究極の魔女はダンジョン系セラピスト「朝食の準備」

究極の魔女はダンジョン系セラピスト

 食事が終わりカミュが後片付けまで済ますと、マリムが二階の部屋へ案内する。


「ここを使っていいわ。あ、因みに二階の他の部屋は出入り禁止だから」


「出入り禁止ですね。了解です!」


 ランプに火を灯して部屋を眺めると、ベッドと箪笥が一つずつ置いてあるだけで後は何も無かったが、今のカミュにとってはこれで十分だった。


「明日は特別に君のパーティメンバーにピッタリの子を紹介してあげる。今日は疲れてるだろうからもう寝ても構わないわよ」


 実際のところ、疲れ切った身体に満腹感で満たされたカミュは、出来るものなら今日は早く寝たいと思っていた。

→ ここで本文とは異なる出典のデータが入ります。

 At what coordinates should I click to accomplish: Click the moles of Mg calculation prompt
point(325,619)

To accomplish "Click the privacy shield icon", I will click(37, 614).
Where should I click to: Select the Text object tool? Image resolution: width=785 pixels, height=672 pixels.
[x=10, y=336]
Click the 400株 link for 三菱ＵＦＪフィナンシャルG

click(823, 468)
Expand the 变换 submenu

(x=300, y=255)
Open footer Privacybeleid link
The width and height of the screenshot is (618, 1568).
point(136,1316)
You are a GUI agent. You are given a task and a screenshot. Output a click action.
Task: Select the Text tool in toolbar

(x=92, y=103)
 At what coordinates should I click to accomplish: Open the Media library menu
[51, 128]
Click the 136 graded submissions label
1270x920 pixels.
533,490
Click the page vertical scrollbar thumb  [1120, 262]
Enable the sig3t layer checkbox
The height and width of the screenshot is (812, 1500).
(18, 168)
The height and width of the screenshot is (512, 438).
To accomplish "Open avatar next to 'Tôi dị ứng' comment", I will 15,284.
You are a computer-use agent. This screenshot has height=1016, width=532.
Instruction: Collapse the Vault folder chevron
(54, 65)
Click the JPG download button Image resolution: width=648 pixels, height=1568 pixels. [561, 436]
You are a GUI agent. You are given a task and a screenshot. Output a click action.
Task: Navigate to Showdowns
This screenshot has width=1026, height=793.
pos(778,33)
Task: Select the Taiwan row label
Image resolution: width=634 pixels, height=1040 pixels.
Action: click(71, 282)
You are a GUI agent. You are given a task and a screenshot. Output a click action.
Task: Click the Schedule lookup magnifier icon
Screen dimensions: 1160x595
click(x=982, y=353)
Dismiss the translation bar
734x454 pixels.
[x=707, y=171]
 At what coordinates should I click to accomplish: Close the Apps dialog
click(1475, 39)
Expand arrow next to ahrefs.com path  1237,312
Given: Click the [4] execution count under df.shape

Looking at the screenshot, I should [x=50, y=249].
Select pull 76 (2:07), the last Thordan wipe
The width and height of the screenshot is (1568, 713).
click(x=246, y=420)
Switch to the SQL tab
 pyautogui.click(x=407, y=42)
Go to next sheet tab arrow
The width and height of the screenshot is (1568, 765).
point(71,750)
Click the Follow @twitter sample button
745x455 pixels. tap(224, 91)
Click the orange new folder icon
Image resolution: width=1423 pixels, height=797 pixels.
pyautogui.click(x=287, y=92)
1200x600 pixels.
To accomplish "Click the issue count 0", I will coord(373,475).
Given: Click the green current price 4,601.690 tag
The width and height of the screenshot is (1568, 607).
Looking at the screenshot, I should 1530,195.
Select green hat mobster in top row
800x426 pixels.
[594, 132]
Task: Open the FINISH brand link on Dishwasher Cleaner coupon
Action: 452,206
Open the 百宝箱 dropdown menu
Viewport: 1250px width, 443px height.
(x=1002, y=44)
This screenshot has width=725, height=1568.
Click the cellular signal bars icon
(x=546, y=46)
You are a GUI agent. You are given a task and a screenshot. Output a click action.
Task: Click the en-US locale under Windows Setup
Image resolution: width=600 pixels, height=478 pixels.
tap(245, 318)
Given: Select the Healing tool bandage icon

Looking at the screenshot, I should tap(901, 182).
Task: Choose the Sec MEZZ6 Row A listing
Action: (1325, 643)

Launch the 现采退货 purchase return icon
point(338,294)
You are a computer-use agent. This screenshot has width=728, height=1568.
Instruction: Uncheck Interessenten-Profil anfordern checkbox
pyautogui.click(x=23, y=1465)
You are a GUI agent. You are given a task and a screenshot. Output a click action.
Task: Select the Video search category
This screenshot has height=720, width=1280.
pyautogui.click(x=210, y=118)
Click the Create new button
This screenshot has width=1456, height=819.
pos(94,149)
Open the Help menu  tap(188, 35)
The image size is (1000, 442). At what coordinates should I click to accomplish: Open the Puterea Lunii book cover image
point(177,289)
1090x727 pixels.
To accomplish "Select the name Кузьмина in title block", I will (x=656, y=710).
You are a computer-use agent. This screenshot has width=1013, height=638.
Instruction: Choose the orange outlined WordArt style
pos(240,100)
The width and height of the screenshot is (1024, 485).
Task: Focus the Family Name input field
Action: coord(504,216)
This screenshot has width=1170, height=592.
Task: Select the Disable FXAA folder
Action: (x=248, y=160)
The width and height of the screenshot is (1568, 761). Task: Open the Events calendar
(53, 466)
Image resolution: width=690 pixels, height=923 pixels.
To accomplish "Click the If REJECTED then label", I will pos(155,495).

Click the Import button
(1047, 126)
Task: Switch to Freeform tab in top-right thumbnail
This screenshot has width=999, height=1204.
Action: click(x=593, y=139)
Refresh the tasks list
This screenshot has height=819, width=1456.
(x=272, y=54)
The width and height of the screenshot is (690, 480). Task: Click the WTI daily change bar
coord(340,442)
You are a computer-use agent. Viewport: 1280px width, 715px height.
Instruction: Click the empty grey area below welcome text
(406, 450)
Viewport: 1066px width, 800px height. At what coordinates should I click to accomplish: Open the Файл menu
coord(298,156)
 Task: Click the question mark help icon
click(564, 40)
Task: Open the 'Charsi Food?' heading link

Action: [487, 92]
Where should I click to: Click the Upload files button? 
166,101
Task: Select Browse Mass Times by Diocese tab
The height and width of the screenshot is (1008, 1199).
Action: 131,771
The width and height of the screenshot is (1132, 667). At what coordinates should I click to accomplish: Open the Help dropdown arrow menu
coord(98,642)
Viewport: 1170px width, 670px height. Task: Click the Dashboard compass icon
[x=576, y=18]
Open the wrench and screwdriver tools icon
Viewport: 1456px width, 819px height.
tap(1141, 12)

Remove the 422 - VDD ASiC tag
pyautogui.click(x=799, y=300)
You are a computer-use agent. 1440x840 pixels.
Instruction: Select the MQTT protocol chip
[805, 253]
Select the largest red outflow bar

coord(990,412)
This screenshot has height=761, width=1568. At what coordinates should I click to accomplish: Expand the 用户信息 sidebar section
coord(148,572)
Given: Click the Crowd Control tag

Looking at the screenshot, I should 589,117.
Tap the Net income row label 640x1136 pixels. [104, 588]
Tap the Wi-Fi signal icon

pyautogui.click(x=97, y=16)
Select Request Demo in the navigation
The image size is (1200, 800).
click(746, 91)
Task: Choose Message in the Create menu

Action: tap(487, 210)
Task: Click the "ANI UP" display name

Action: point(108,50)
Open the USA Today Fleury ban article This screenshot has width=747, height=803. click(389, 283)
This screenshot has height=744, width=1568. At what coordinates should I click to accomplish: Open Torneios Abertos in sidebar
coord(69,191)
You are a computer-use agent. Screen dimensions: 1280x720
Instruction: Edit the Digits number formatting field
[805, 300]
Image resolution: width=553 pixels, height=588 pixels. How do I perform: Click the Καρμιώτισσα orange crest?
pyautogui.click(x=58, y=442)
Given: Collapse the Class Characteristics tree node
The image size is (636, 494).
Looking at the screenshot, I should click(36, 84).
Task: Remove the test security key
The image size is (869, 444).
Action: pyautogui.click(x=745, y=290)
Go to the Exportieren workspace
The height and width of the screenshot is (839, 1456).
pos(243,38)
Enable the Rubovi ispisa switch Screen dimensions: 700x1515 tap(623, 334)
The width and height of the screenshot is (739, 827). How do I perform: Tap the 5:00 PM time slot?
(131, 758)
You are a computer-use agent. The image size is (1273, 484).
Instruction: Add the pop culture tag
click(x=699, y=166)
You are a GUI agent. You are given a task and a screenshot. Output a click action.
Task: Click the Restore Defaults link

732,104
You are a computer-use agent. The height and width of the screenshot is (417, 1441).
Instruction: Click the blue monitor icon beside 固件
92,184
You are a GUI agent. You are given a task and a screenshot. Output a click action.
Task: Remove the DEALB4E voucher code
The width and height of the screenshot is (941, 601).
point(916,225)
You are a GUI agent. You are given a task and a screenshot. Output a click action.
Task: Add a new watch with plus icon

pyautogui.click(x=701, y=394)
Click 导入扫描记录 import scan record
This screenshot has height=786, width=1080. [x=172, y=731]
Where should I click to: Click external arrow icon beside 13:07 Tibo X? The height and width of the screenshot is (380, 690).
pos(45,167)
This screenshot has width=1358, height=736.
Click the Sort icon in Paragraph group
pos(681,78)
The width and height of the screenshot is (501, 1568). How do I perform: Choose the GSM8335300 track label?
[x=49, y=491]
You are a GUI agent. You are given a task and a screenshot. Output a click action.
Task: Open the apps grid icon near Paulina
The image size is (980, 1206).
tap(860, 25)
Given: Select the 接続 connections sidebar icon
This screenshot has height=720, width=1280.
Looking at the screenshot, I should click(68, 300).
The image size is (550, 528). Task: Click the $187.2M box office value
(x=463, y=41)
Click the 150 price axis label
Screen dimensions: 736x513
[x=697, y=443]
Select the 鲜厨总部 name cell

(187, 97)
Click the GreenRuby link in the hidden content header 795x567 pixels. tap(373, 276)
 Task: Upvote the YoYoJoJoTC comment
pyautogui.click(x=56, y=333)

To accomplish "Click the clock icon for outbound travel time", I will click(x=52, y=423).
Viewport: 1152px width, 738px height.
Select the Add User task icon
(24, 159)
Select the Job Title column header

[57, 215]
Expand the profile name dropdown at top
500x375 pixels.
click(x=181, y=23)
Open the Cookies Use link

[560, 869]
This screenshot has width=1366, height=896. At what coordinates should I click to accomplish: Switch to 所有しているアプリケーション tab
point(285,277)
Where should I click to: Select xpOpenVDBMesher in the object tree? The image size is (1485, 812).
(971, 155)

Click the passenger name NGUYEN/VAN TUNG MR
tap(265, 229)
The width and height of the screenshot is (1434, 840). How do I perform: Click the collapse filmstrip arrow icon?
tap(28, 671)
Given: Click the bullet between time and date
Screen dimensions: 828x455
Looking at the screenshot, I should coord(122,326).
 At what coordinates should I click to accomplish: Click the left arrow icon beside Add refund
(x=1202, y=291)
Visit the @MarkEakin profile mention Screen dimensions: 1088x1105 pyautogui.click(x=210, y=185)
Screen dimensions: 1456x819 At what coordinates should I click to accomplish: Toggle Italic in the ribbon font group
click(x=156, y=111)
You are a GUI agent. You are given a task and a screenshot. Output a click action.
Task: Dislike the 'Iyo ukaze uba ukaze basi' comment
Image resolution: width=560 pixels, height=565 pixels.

「何から何まで本当にありがとうございます。お言葉に甘えて今日はもう寝させてもらいます。おやすみなさいマリムさん」


「フフ、感謝されるのは慣れてるけど、君のは客の感謝とは少し違う気がするわ。おやすみ」


 こうしてマリムとカミュの長い一日が終わった。


「ふぁ~!よく眠れたわぁ」


 翌朝、マリムはいつもの時間にいつものように起きると、寝間着から仕事用の黒いドレスに着替える。


「あの子はしっかりやってくれてるかしら…」

 13歳の少年に家事を任せたものの、心配していたマリムがそう呟き、一階のキッチンへ行って覗くと。
 朝食をテキパキと作っているカミュの姿があった。


「カミュ、おはよう」


「おはようございます!マリムさん!もうすぐ朝食の準備ができますから、もう少しだけ待って下さい!」


 朝から元気なカミュは、早起きして出入り禁止と言われた部屋以外の掃除を済ませ、朝食の準備をしていたのだった。


「しっかりやってくれてるようね。私の見込み違いじゃなくてホッとしたわ」


「マリムさん心配してたんですか…でも本当に大丈夫ですよ。家事なら任せてください!」


 そこへ黒猫姿のレコがやって来る。


「カミュのお陰でボクの家事仕事が減って助かるよ」

「あら、レコにはその分私の仕事を手伝ってもらうのよ。だから楽になるなんて思わないでね」


「ええ!?猫も結構忙しいんだけどな…」


 特に忙しく無かったのだけれど、言うだけ言ってみたレコであった。 朝食を食べながらマリムがカミュに話す。


「お金を貸してあげるから午前中にレコと二人で買い物に行きなさい。私服やダンジョンで使用する装備を買ってくるといいわ」


 「お金を貸す」という言葉に、マリムの金銭に関するシビアさが窺えた。

「はい!ありがとうございます。レコもよろしく!」


「カミュのためにボクの知ってるお店を教えてあげるよ」


 仕事やプライベートでも余り外に出ないマリムより、毎日のように外へ出歩くレコの方がジオマールの町に詳しいのである。